BEGIN
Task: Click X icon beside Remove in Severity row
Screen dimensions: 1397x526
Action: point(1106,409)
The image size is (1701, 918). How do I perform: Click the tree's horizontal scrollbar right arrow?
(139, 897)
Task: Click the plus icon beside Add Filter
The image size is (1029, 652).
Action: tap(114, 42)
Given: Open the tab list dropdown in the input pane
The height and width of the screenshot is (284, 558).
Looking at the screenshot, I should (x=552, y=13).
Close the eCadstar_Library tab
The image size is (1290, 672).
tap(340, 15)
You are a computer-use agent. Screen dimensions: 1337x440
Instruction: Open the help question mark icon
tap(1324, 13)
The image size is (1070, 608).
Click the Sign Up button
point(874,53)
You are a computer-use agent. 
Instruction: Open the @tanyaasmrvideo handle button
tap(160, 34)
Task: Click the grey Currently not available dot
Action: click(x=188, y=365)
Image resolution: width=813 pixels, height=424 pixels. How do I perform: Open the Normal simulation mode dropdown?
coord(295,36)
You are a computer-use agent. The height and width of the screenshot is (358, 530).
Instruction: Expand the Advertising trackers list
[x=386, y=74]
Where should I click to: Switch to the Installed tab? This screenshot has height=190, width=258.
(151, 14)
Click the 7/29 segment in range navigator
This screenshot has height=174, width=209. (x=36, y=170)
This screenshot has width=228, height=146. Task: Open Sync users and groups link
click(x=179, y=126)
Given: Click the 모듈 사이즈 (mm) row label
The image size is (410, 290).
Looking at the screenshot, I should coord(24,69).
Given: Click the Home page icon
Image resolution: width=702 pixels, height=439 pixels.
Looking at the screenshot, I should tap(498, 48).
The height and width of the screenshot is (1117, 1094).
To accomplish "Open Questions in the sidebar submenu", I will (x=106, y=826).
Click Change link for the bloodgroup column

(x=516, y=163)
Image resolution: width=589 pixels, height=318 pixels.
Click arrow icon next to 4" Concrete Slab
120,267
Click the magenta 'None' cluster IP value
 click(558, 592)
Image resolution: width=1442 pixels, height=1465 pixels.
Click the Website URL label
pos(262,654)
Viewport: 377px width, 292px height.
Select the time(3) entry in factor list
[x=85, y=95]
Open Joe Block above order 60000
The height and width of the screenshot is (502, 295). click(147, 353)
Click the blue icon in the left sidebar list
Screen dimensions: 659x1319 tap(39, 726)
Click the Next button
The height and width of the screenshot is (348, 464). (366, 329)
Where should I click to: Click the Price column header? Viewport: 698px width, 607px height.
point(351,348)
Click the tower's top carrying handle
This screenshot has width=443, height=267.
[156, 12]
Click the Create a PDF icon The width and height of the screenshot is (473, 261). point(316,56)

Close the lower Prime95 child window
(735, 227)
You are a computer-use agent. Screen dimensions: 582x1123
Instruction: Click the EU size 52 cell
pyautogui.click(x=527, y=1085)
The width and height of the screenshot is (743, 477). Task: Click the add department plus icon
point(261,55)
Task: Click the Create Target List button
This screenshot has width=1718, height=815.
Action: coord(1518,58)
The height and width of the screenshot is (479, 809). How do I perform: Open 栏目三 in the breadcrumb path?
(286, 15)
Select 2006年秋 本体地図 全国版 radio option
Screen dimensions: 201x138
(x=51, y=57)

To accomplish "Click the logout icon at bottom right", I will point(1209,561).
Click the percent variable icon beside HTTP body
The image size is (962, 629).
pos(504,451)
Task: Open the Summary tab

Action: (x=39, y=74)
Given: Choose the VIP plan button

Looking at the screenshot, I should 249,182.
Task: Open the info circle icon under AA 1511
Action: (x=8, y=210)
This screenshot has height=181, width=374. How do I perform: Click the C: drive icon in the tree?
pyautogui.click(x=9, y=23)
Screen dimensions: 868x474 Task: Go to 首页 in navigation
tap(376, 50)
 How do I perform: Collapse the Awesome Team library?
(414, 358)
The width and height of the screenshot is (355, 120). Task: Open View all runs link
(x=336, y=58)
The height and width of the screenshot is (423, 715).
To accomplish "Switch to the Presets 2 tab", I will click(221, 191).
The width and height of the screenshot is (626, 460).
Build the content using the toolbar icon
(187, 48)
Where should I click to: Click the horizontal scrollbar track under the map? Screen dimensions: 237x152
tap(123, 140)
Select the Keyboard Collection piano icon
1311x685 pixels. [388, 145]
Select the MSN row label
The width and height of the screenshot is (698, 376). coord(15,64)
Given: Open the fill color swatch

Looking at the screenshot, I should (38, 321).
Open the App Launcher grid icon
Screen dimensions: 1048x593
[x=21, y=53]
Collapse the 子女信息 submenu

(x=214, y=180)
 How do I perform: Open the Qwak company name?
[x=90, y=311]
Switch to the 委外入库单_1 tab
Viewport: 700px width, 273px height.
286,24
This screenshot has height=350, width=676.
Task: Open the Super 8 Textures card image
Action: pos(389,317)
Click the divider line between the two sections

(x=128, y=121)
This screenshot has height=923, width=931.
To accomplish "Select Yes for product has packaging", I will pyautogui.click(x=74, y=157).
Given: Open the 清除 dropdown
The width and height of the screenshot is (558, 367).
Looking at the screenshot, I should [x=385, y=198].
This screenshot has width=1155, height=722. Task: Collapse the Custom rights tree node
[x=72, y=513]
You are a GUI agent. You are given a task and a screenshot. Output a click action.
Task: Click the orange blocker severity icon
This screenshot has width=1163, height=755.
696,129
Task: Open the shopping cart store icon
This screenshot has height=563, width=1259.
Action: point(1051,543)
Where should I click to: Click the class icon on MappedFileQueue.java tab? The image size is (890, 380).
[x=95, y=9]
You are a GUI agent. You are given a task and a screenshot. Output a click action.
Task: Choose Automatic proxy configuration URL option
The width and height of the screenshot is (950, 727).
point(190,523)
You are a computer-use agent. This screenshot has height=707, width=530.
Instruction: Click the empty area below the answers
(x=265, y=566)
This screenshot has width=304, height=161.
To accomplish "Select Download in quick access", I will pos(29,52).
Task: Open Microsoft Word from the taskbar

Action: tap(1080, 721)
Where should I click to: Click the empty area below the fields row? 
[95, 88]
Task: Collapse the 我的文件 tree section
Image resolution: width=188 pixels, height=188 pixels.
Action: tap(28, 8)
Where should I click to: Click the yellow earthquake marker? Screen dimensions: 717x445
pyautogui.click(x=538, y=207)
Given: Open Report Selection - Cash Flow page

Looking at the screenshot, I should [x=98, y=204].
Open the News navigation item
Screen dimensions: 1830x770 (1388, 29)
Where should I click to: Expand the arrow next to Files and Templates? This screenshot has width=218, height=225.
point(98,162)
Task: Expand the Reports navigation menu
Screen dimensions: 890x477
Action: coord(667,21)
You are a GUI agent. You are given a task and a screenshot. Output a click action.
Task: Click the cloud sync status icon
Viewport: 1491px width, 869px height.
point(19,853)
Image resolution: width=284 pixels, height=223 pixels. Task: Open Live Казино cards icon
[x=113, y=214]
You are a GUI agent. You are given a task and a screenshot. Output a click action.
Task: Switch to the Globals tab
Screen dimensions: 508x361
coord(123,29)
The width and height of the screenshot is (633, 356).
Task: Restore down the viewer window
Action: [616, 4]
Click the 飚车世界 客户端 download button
END
## WHAT YOU SHOULD DO
Please retype all of the records above exactly as they are.

## SOLUTION BELOW
Task: Click X icon beside Remove in Severity row
Screen dimensions: 1397x526
Action: point(1106,409)
The image size is (1701, 918). How do I perform: Click the tree's horizontal scrollbar right arrow?
(139, 897)
Task: Click the plus icon beside Add Filter
The image size is (1029, 652).
Action: tap(114, 42)
Given: Open the tab list dropdown in the input pane
The height and width of the screenshot is (284, 558).
Looking at the screenshot, I should (x=552, y=13).
Close the eCadstar_Library tab
The image size is (1290, 672).
tap(340, 15)
You are a computer-use agent. Screen dimensions: 1337x440
Instruction: Open the help question mark icon
tap(1324, 13)
The image size is (1070, 608).
Click the Sign Up button
point(874,53)
You are a computer-use agent. 
Instruction: Open the @tanyaasmrvideo handle button
tap(160, 34)
Task: Click the grey Currently not available dot
Action: click(x=188, y=365)
Image resolution: width=813 pixels, height=424 pixels. How do I perform: Open the Normal simulation mode dropdown?
coord(295,36)
You are a computer-use agent. The height and width of the screenshot is (358, 530).
Instruction: Expand the Advertising trackers list
[x=386, y=74]
Where should I click to: Switch to the Installed tab? This screenshot has height=190, width=258.
(151, 14)
Click the 7/29 segment in range navigator
This screenshot has height=174, width=209. (x=36, y=170)
This screenshot has width=228, height=146. Task: Open Sync users and groups link
click(x=179, y=126)
Given: Click the 모듈 사이즈 (mm) row label
The image size is (410, 290).
Looking at the screenshot, I should coord(24,69).
Given: Click the Home page icon
Image resolution: width=702 pixels, height=439 pixels.
Looking at the screenshot, I should tap(498, 48).
The height and width of the screenshot is (1117, 1094).
To accomplish "Open Questions in the sidebar submenu", I will (x=106, y=826).
Click Change link for the bloodgroup column

(x=516, y=163)
Image resolution: width=589 pixels, height=318 pixels.
Click arrow icon next to 4" Concrete Slab
120,267
Click the magenta 'None' cluster IP value
 click(558, 592)
Image resolution: width=1442 pixels, height=1465 pixels.
Click the Website URL label
pos(262,654)
Viewport: 377px width, 292px height.
Select the time(3) entry in factor list
[x=85, y=95]
Open Joe Block above order 60000
The height and width of the screenshot is (502, 295). click(147, 353)
Click the blue icon in the left sidebar list
Screen dimensions: 659x1319 tap(39, 726)
Click the Next button
The height and width of the screenshot is (348, 464). (366, 329)
Where should I click to: Click the Price column header? Viewport: 698px width, 607px height.
point(351,348)
Click the tower's top carrying handle
This screenshot has width=443, height=267.
[156, 12]
Click the Create a PDF icon The width and height of the screenshot is (473, 261). point(316,56)

Close the lower Prime95 child window
(735, 227)
You are a computer-use agent. Screen dimensions: 582x1123
Instruction: Click the EU size 52 cell
pyautogui.click(x=527, y=1085)
The width and height of the screenshot is (743, 477). Task: Click the add department plus icon
point(261,55)
Task: Click the Create Target List button
This screenshot has width=1718, height=815.
Action: coord(1518,58)
The height and width of the screenshot is (479, 809). How do I perform: Open 栏目三 in the breadcrumb path?
(286, 15)
Select 2006年秋 本体地図 全国版 radio option
Screen dimensions: 201x138
(x=51, y=57)

To accomplish "Click the logout icon at bottom right", I will point(1209,561).
Click the percent variable icon beside HTTP body
The image size is (962, 629).
pos(504,451)
Task: Open the Summary tab

Action: (x=39, y=74)
Given: Choose the VIP plan button

Looking at the screenshot, I should 249,182.
Task: Open the info circle icon under AA 1511
Action: (x=8, y=210)
This screenshot has height=181, width=374. How do I perform: Click the C: drive icon in the tree?
pyautogui.click(x=9, y=23)
Screen dimensions: 868x474 Task: Go to 首页 in navigation
tap(376, 50)
 How do I perform: Collapse the Awesome Team library?
(414, 358)
The width and height of the screenshot is (355, 120). Task: Open View all runs link
(x=336, y=58)
The height and width of the screenshot is (423, 715).
To accomplish "Switch to the Presets 2 tab", I will click(221, 191).
The width and height of the screenshot is (626, 460).
Build the content using the toolbar icon
(187, 48)
Where should I click to: Click the horizontal scrollbar track under the map? Screen dimensions: 237x152
tap(123, 140)
Select the Keyboard Collection piano icon
1311x685 pixels. [388, 145]
Select the MSN row label
The width and height of the screenshot is (698, 376). coord(15,64)
Given: Open the fill color swatch

Looking at the screenshot, I should (38, 321).
Open the App Launcher grid icon
Screen dimensions: 1048x593
[x=21, y=53]
Collapse the 子女信息 submenu

(x=214, y=180)
 How do I perform: Open the Qwak company name?
[x=90, y=311]
Switch to the 委外入库单_1 tab
Viewport: 700px width, 273px height.
286,24
This screenshot has height=350, width=676.
Task: Open the Super 8 Textures card image
Action: pos(389,317)
Click the divider line between the two sections

(x=128, y=121)
This screenshot has height=923, width=931.
To accomplish "Select Yes for product has packaging", I will pyautogui.click(x=74, y=157).
Given: Open the 清除 dropdown
The width and height of the screenshot is (558, 367).
Looking at the screenshot, I should [x=385, y=198].
This screenshot has width=1155, height=722. Task: Collapse the Custom rights tree node
[x=72, y=513]
You are a GUI agent. You are given a task and a screenshot. Output a click action.
Task: Click the orange blocker severity icon
This screenshot has width=1163, height=755.
696,129
Task: Open the shopping cart store icon
This screenshot has height=563, width=1259.
Action: point(1051,543)
Where should I click to: Click the class icon on MappedFileQueue.java tab? The image size is (890, 380).
[x=95, y=9]
You are a GUI agent. You are given a task and a screenshot. Output a click action.
Task: Choose Automatic proxy configuration URL option
The width and height of the screenshot is (950, 727).
point(190,523)
You are a computer-use agent. This screenshot has height=707, width=530.
Instruction: Click the empty area below the answers
(x=265, y=566)
This screenshot has width=304, height=161.
To accomplish "Select Download in quick access", I will pos(29,52).
Task: Open Microsoft Word from the taskbar

Action: tap(1080, 721)
Where should I click to: Click the empty area below the fields row? 
[95, 88]
Task: Collapse the 我的文件 tree section
Image resolution: width=188 pixels, height=188 pixels.
Action: tap(28, 8)
Where should I click to: Click the yellow earthquake marker? Screen dimensions: 717x445
pyautogui.click(x=538, y=207)
Given: Open Report Selection - Cash Flow page

Looking at the screenshot, I should [x=98, y=204].
Open the News navigation item
Screen dimensions: 1830x770 (1388, 29)
Where should I click to: Expand the arrow next to Files and Templates? This screenshot has width=218, height=225.
point(98,162)
Task: Expand the Reports navigation menu
Screen dimensions: 890x477
Action: coord(667,21)
You are a GUI agent. You are given a task and a screenshot. Output a click action.
Task: Click the cloud sync status icon
Viewport: 1491px width, 869px height.
point(19,853)
Image resolution: width=284 pixels, height=223 pixels. Task: Open Live Казино cards icon
[x=113, y=214]
You are a GUI agent. You are given a task and a screenshot. Output a click action.
Task: Switch to the Globals tab
Screen dimensions: 508x361
coord(123,29)
The width and height of the screenshot is (633, 356).
Task: Restore down the viewer window
Action: [616, 4]
Click the 飚车世界 客户端 download button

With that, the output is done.